[Items listed in a dataset]
* * *

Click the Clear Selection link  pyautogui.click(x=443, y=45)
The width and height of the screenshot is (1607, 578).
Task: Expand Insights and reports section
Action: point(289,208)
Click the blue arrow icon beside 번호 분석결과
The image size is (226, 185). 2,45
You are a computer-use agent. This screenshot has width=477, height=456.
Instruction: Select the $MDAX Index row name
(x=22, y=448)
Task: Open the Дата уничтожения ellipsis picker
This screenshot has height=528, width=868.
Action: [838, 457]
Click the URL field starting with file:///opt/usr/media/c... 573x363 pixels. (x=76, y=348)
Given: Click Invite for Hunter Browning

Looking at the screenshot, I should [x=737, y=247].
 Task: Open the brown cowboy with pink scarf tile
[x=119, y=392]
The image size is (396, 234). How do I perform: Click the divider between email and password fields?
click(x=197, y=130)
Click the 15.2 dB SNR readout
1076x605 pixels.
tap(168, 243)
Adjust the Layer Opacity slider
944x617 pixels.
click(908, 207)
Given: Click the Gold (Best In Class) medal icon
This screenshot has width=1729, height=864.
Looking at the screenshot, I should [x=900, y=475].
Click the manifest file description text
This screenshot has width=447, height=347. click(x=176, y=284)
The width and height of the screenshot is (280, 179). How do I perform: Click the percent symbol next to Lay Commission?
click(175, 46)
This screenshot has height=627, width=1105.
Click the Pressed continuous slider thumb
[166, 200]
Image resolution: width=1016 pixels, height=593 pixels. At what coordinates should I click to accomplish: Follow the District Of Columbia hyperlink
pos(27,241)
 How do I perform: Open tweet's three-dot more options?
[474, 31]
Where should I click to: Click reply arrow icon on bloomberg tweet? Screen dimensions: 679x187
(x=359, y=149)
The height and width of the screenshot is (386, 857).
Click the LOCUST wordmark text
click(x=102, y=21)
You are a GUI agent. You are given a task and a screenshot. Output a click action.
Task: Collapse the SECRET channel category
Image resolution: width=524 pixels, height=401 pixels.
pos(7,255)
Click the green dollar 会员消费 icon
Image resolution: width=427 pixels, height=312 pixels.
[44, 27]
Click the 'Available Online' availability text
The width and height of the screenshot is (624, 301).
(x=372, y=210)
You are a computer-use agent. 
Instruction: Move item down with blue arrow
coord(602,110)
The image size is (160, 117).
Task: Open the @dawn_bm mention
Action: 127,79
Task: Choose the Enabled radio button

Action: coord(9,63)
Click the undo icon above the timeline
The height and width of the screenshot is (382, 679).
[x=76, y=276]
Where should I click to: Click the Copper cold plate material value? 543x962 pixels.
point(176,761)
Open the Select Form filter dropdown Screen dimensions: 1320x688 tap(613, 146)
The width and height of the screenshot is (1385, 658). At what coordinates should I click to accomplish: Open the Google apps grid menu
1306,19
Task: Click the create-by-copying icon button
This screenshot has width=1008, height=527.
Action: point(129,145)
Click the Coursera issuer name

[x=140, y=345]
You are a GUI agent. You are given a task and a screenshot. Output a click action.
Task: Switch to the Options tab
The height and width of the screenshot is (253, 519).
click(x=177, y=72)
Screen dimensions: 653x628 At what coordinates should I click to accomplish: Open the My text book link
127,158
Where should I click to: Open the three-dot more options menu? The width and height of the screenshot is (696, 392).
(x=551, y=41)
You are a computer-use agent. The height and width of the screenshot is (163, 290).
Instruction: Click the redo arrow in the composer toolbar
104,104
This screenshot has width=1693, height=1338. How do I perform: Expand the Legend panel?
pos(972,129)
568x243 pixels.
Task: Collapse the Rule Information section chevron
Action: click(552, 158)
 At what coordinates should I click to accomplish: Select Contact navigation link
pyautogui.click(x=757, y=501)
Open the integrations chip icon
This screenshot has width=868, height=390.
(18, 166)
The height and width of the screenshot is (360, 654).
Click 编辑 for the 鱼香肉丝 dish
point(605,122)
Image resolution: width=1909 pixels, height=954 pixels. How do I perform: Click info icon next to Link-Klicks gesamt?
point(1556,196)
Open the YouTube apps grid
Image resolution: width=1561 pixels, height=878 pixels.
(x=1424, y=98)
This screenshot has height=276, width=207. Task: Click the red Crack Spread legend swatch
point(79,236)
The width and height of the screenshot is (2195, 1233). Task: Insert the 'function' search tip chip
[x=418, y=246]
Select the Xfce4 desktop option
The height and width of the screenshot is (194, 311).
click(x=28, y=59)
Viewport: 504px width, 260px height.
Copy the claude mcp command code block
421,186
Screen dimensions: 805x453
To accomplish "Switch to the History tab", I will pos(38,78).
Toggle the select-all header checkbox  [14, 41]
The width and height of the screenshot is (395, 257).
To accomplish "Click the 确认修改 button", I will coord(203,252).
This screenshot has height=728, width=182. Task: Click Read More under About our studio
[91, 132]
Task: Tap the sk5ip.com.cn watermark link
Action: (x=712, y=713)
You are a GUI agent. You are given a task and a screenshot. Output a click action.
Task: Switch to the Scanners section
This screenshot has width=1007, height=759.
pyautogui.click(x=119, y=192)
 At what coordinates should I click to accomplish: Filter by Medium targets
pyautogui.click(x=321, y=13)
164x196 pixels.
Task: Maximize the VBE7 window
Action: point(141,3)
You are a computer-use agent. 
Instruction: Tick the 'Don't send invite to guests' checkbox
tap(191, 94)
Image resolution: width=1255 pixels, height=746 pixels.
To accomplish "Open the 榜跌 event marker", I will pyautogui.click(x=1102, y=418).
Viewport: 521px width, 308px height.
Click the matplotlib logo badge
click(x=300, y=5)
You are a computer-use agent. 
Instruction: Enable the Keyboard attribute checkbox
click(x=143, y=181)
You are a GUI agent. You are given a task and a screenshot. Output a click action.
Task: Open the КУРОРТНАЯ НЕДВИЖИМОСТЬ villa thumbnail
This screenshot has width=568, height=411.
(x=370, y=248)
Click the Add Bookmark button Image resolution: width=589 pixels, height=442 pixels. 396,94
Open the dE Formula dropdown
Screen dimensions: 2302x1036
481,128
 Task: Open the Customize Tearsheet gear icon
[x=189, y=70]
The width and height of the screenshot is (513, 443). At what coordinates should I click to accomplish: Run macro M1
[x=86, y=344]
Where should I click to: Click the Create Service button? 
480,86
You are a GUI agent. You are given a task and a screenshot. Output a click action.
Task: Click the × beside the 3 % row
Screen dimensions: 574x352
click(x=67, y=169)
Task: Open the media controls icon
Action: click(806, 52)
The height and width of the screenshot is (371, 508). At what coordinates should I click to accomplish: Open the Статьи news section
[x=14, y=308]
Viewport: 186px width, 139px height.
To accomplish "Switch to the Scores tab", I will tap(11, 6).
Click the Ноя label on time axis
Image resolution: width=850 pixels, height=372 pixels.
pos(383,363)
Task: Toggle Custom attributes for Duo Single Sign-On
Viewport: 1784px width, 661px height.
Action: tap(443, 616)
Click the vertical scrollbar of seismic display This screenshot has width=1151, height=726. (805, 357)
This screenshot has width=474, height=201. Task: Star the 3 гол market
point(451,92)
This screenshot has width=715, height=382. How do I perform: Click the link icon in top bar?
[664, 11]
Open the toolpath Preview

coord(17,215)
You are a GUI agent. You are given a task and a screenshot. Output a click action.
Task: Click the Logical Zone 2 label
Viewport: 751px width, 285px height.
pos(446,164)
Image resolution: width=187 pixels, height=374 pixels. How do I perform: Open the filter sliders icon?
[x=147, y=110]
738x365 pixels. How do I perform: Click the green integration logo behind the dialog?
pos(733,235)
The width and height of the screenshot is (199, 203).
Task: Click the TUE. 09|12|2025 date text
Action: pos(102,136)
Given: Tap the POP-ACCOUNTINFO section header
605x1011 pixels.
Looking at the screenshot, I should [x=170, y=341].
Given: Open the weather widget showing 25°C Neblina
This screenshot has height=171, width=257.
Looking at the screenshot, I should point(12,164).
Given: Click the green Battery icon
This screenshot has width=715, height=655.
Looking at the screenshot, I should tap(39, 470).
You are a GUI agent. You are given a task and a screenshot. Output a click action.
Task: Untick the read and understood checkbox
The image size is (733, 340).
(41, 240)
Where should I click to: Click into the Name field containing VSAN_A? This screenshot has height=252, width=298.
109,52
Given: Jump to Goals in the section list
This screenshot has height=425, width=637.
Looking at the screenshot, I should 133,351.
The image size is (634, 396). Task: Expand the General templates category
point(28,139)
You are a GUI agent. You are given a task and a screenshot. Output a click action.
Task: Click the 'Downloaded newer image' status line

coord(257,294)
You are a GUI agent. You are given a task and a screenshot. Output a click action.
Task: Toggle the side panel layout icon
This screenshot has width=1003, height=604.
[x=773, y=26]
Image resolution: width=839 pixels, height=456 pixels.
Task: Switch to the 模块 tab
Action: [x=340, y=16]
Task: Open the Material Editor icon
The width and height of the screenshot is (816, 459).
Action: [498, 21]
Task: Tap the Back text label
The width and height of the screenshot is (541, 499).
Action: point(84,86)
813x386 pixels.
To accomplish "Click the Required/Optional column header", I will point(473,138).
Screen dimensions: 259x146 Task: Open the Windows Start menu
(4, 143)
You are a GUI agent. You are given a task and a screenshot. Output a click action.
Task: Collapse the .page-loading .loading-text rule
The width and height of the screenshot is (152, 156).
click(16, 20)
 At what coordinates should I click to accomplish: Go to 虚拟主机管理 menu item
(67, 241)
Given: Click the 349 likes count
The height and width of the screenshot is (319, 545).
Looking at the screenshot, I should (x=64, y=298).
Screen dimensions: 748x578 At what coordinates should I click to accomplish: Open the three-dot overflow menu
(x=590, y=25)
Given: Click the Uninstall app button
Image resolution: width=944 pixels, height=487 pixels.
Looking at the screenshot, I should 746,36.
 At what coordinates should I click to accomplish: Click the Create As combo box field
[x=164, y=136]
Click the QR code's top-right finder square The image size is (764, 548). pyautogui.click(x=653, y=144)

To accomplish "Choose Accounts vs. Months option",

* * *

**Stated exercise**
Please copy out, character for character, the lines that open with the line containing "Task: Open the Дата" and close with the line containing "click(x=102, y=21)", both included.

**Expected answer**
Task: Open the Дата уничтожения ellipsis picker
This screenshot has height=528, width=868.
Action: [838, 457]
Click the URL field starting with file:///opt/usr/media/c... 573x363 pixels. (x=76, y=348)
Given: Click Invite for Hunter Browning

Looking at the screenshot, I should [x=737, y=247].
 Task: Open the brown cowboy with pink scarf tile
[x=119, y=392]
The image size is (396, 234). How do I perform: Click the divider between email and password fields?
click(x=197, y=130)
Click the 15.2 dB SNR readout
1076x605 pixels.
tap(168, 243)
Adjust the Layer Opacity slider
944x617 pixels.
click(908, 207)
Given: Click the Gold (Best In Class) medal icon
This screenshot has width=1729, height=864.
Looking at the screenshot, I should [x=900, y=475].
Click the manifest file description text
This screenshot has width=447, height=347. click(x=176, y=284)
The width and height of the screenshot is (280, 179). How do I perform: Click the percent symbol next to Lay Commission?
click(175, 46)
This screenshot has height=627, width=1105.
Click the Pressed continuous slider thumb
[166, 200]
Image resolution: width=1016 pixels, height=593 pixels. At what coordinates should I click to accomplish: Follow the District Of Columbia hyperlink
pos(27,241)
 How do I perform: Open tweet's three-dot more options?
[474, 31]
Where should I click to: Click reply arrow icon on bloomberg tweet? Screen dimensions: 679x187
(x=359, y=149)
The height and width of the screenshot is (386, 857).
Click the LOCUST wordmark text
click(x=102, y=21)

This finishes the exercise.